Discussion. We presented an unusual case of multivessel acute thrombotic occlusion in STEMI leading to cardiogenicshock. Our patient was successfully treated, primarily by thrombus aspiration and by balloon inflations. An IABP was inserted and kept in place for several hours only, with rapid and uneventful recovery of our patient.

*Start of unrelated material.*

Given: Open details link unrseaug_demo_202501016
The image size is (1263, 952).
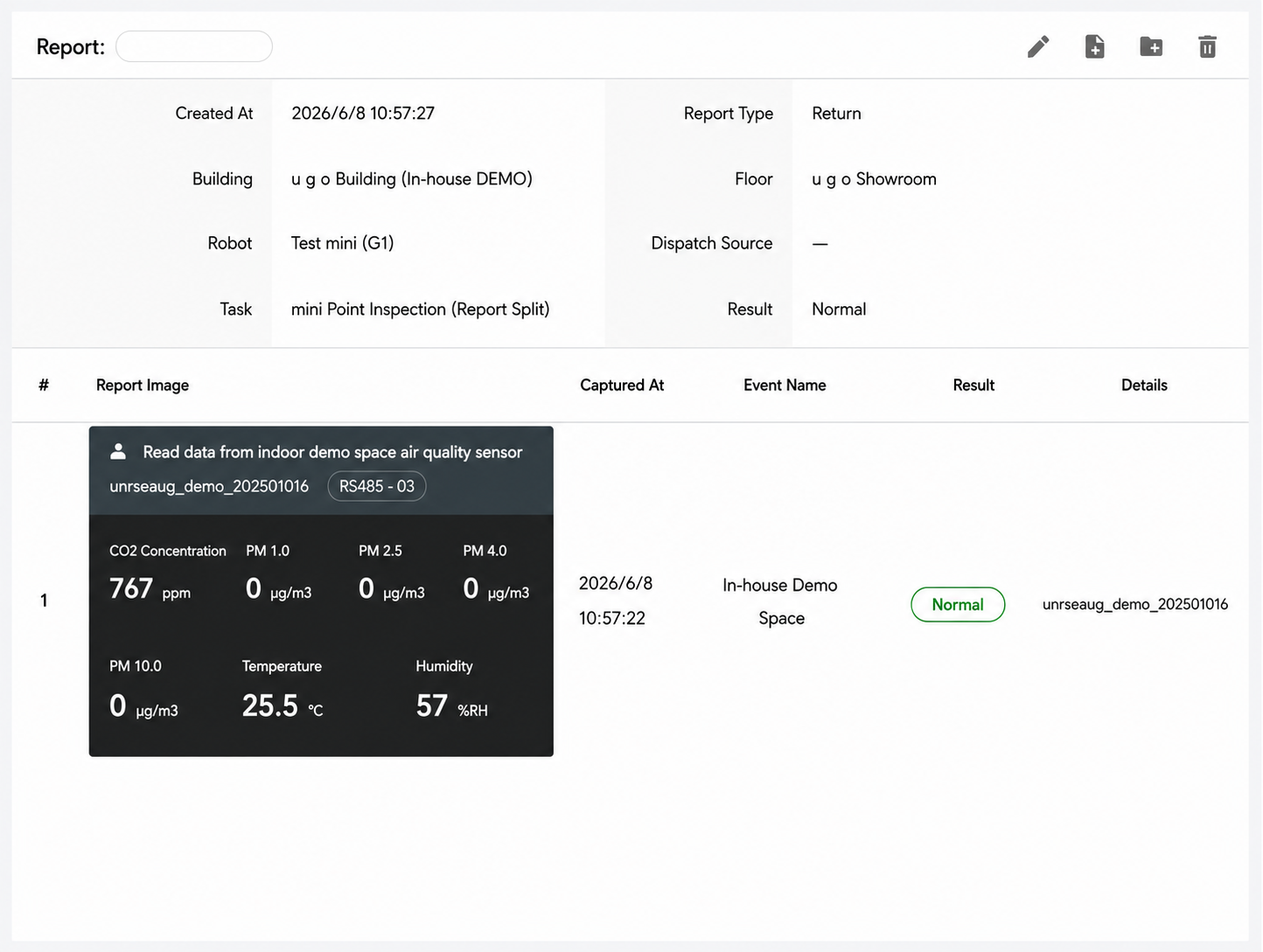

The concept of multiple plaque ruptures in acute coronary syndrome (ACS), otherwise termed “pancoronaritis” syndrome, was recently described by Virmani et al, Falk and others.3–5 Previous studies using both angioscopy and IVUS showed that multiple plaque ruptures are frequent (up to 75% ofcases) in ACS, and can be detected in the three major coronary trunks.6,7 Maehara et al evaluated 300 plaque ruptures in 257 arteries in 254 patients with ACS during preintervention IVUS.8 Multiple ruptures were observed in 39 of 254 patients (15%), 36 of those in the same artery.8 Thrombi were more common in patients with unstable angina or myocardial infarction (p = 0.02) and in multiple ruptures (p = 0.04). The plaque rupture site contained the minimum luminal area site in only 28% of patients.8

Since emboli to the coronary tree as well as blood coagulopathy were found to be highly unlikely by physical examination and TTE evaluation, the case described here probably validates the concept that ACS may potentially involve the entire coronary tree, even in the absence of angiographically significant vessel wall narrowing. We did not evaluate the patient for the presence of the 20210A prothrombin allele, which was recently found to be an inherited risk factor for ACS among patients who have a limited extent of coronary disease on angiography, or who lack major metabolic and acquired risk factors.9 Yet, hematological evaluation for the most common causes of blood coagulopathy in this patient were negative. However, one may also hypothesize that in our patient, a cascade of events started with acute plaque rupture and LAD occlusion (the only artery with atheroma by IVUS). The acute LAD occlusion led to severe hypotension and cardiogenic shock with severely reduced coronary perfusion pressure, blood stasis and multiple thrombi formation.

In conclusion, our patient is demonstrative of the versatility of the clinical and angiographic presentation of ACS and cardiogenic shock. We suggest that IABP insertion and rapid thrombus aspiration should be used as the primary therapeutic modalities in such complicated cases.